Nairobi News

BlogNews

CITY GIRL: Good riddance, shisha! Let’s now ban betting

By CITY GIRL December 29th, 2017 3 min read

I applaud the Health Ministry for banning shisha. For my readers who might not know what shisha is, let me explain. Shisha is a type of “water pipe smoking” whose system includes a water bowl and a hose (or pipe).

This is how shisha works: the flavoured tobacco is placed on the water bowl’s head and charcoal is then placed on top to burn the scented tobacco.

The smoke then passes down to the water pipe, into the water bowl and up the pipe into the smoker’s mouth. Exciting and sophisticated as it may seem, shisha is one of the biggest curses of my generation.

If you think that cigarette smoking is harmful to your health, then you haven’t tried shisha.
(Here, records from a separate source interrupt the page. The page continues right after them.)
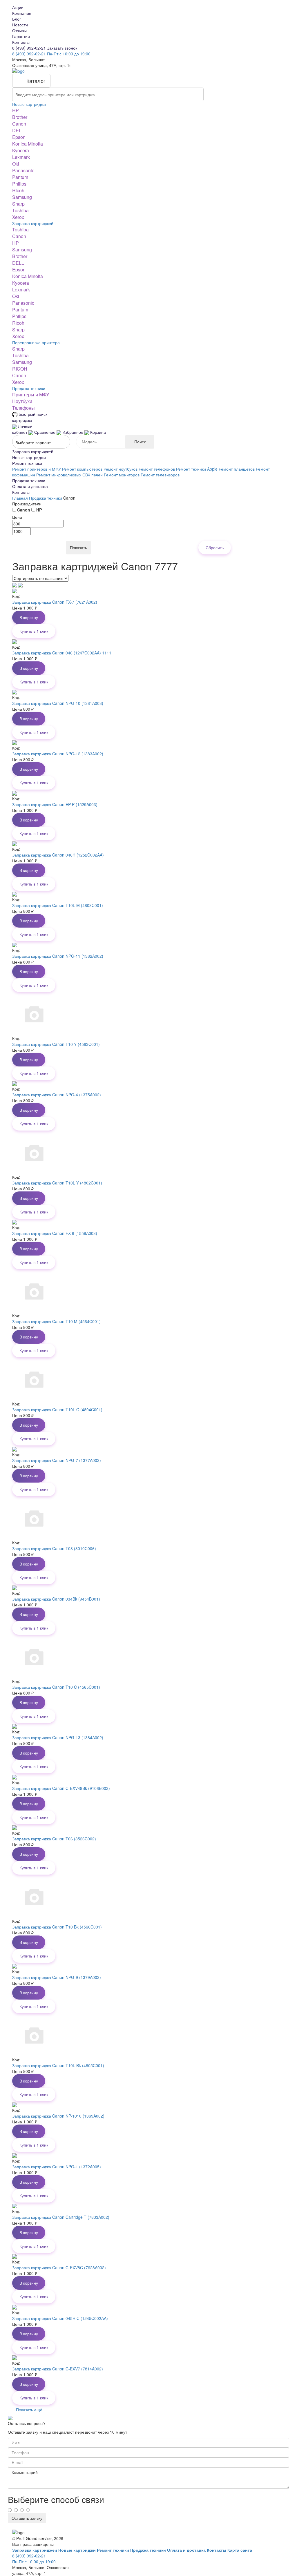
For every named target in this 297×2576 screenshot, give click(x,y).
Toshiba (20, 210)
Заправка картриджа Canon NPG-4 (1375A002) (56, 1094)
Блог (16, 19)
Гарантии (21, 36)
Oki (15, 163)
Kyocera (20, 150)
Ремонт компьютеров (82, 469)
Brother (19, 117)
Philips (19, 183)
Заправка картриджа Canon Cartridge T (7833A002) (60, 2217)
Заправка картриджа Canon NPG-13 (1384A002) (57, 1737)
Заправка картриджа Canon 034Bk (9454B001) (56, 1599)
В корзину (28, 617)
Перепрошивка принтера (36, 342)
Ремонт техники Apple (197, 469)
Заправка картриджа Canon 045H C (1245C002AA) (60, 2318)
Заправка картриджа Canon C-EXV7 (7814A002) (57, 2369)
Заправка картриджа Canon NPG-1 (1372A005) (56, 2166)
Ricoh (18, 190)
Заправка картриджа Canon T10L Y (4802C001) (57, 1183)
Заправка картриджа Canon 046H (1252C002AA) (58, 855)
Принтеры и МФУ (30, 394)
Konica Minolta (27, 143)
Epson (19, 137)
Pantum (20, 177)
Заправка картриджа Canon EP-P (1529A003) (54, 804)
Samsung (22, 197)
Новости (20, 25)
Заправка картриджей (32, 223)
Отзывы (19, 30)
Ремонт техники (27, 463)
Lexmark (21, 157)
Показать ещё (29, 2409)
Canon (19, 123)
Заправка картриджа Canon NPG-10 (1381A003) (57, 703)
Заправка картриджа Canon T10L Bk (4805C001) (58, 2065)
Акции (17, 7)
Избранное (72, 432)
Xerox (18, 217)
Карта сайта (239, 2550)
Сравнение (45, 432)
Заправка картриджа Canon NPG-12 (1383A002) (57, 754)
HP (15, 110)
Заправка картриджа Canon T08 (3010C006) (54, 1548)
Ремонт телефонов (157, 469)
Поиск (140, 442)
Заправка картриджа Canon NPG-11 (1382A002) (57, 956)
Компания (21, 13)
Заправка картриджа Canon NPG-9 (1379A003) (56, 1977)
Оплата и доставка (30, 486)
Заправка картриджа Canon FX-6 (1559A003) (54, 1233)
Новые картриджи (29, 104)
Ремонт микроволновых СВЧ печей (69, 475)
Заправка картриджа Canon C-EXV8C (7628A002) (59, 2267)
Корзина (97, 432)
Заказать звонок (62, 48)
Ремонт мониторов (122, 475)
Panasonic (23, 170)
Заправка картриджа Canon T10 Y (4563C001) (56, 1044)
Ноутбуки (22, 401)
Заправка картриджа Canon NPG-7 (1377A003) (56, 1460)
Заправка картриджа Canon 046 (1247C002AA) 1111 (61, 653)
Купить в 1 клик (33, 631)
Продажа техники (28, 388)
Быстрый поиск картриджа (29, 417)
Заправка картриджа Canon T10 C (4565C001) (56, 1687)
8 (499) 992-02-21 (29, 48)
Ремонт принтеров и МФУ (36, 469)
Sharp (18, 203)
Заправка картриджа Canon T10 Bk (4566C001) (57, 1927)
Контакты (21, 42)
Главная (20, 498)
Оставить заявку (27, 2518)
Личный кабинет (22, 429)
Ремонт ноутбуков (120, 469)
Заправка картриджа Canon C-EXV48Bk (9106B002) (61, 1788)
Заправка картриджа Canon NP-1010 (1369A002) (58, 2116)
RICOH (19, 368)
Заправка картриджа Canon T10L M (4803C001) (57, 905)
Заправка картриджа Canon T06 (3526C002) (54, 1839)
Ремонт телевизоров (160, 475)
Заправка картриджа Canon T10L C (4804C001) (57, 1409)
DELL (18, 130)
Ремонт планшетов (237, 469)
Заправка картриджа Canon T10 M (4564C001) (56, 1321)
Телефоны (23, 407)
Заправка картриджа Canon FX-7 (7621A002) (54, 602)
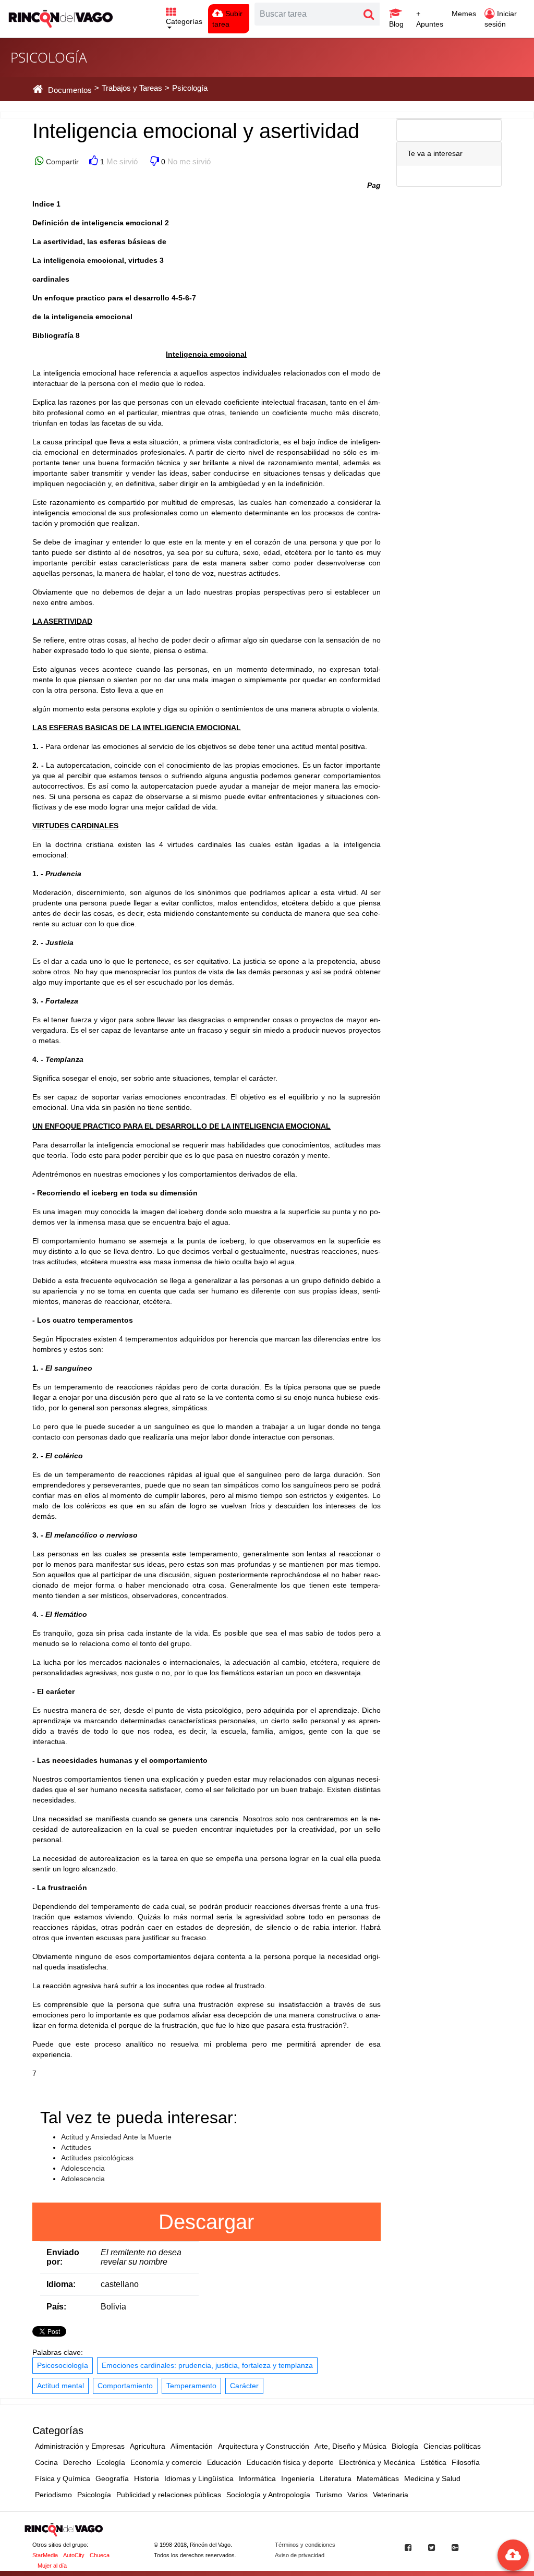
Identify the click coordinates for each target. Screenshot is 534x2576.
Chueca (100, 2555)
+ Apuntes (429, 18)
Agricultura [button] (147, 2446)
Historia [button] (146, 2478)
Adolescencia (83, 2168)
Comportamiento (125, 2385)
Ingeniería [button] (297, 2478)
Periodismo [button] (53, 2494)
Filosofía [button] (466, 2462)
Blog (396, 24)
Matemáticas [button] (378, 2478)
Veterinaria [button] (390, 2494)
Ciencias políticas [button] (452, 2446)
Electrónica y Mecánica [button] (377, 2462)
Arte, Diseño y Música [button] (350, 2446)
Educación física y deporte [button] (290, 2462)
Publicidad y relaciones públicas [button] (168, 2494)
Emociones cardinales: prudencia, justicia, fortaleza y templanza (207, 2365)
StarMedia (45, 2555)
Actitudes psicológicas (97, 2158)
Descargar (206, 2221)
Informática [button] (257, 2478)
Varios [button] (357, 2494)
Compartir (61, 162)
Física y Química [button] (62, 2478)
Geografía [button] (112, 2478)
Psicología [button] (94, 2494)
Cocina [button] (46, 2462)
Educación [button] (224, 2462)
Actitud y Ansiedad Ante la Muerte (116, 2137)
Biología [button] (405, 2446)
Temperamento (191, 2385)
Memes (464, 13)
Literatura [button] (335, 2478)
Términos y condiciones (305, 2545)
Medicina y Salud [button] (432, 2478)
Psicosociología (62, 2365)
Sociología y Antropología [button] (268, 2494)
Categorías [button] (184, 21)
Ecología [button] (110, 2462)
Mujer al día (52, 2565)
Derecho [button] (77, 2462)
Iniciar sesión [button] (500, 18)
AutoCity (73, 2555)
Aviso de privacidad (299, 2555)
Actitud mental (60, 2385)
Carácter (244, 2385)
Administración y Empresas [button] (80, 2446)
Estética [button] (433, 2462)
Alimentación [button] (192, 2446)
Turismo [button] (328, 2494)
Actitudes (76, 2147)
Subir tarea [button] (227, 18)
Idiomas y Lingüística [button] (199, 2478)
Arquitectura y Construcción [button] (263, 2446)
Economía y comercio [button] (166, 2462)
A report by the World Health Organisation states that the water pipe has so many toxic substances that cause lung cancer and heart disease.

While cigarette smoking yields about 0.5 to 0.6 litres of smoke over a period of, say, seven minutes of smoking, shisha lasts between 30 minutes to 80 minutes and yields close to a litre of smoke per session. WHO likens one session of shisha smoking to smoking 100 or more cigarettes at once.

Now, imagine a young, shisha-loving Kenyan, who indulges in two sessions of shisha per weekend. That is almost eight shisha smoking sessions a month.

LUNG CANCER

Going by the WHO report, that is about 800 cigarettes a month. And that’s just the average shisha smoker, we have not talked about addicts.

I don’t want to even think about what four or five years of shisha smoking can do to the lungs of the average twenty-something-year-old. I have a deep and sad feeling that we will be seeing the results in the next 15 years when these young smokers will be in their forties, with children to raise, mortgages to pay and lung cancer to deal with.

Today, I want to challenge the government. The next ban should be on betting.

There are two things eating Kenyan youth, nay, three things. The first was shisha, which has been dealt with. The second is social media addiction, which is a serious enough problem. The third, and the most fatal, is betting. Shisha was popular among the young women and a governor from the Coast.

Betting is common among young Kenyan men. We have saved the “girl child”. It is time to save young Kenyan men.

Kenya has become a betting nation. Betting has become so rampant that it is among the top expenditures of the average young man. Football season or not, betting is Kenya’s biggest industry, minting billions of shillings, if not trillions, annually. It has become so big that new betting companies are springing up every day, promising better returns.

BETTING COMPANIES

While there is no empirical evidence on the ramifications of betting among the youth, anecdotal evidence suggests that men are spending whatever little they earn on betting, some even committing suicide when they fail to win.

The sad news is that the only beneficiaries are the betting companies. Many young men, with little purchasing power, are using the little they earn on betting, wrongly thinking that they are making “investments”.

While shisha smoking is a health issue, betting is a moral one. It is an issue of reaping where one has not sowed (for both the gambler and the betting companies).

We are raising a generation of young men who are eating where they have not planted, abandoning values of hard work and diligence in the hope of quick gains.

This is not the future of Kenya. We do not want a generation of young men who will gamble away rent, school fees and money meant to feed their families. Yet, this is where we are headed, and only the government can save the youth.

This is why it needs to do something drastic. If this government is serious about youth, especially young men, then by this time next year, betting companies should be gone.

Let 2018 be the year that Kenya bans betting.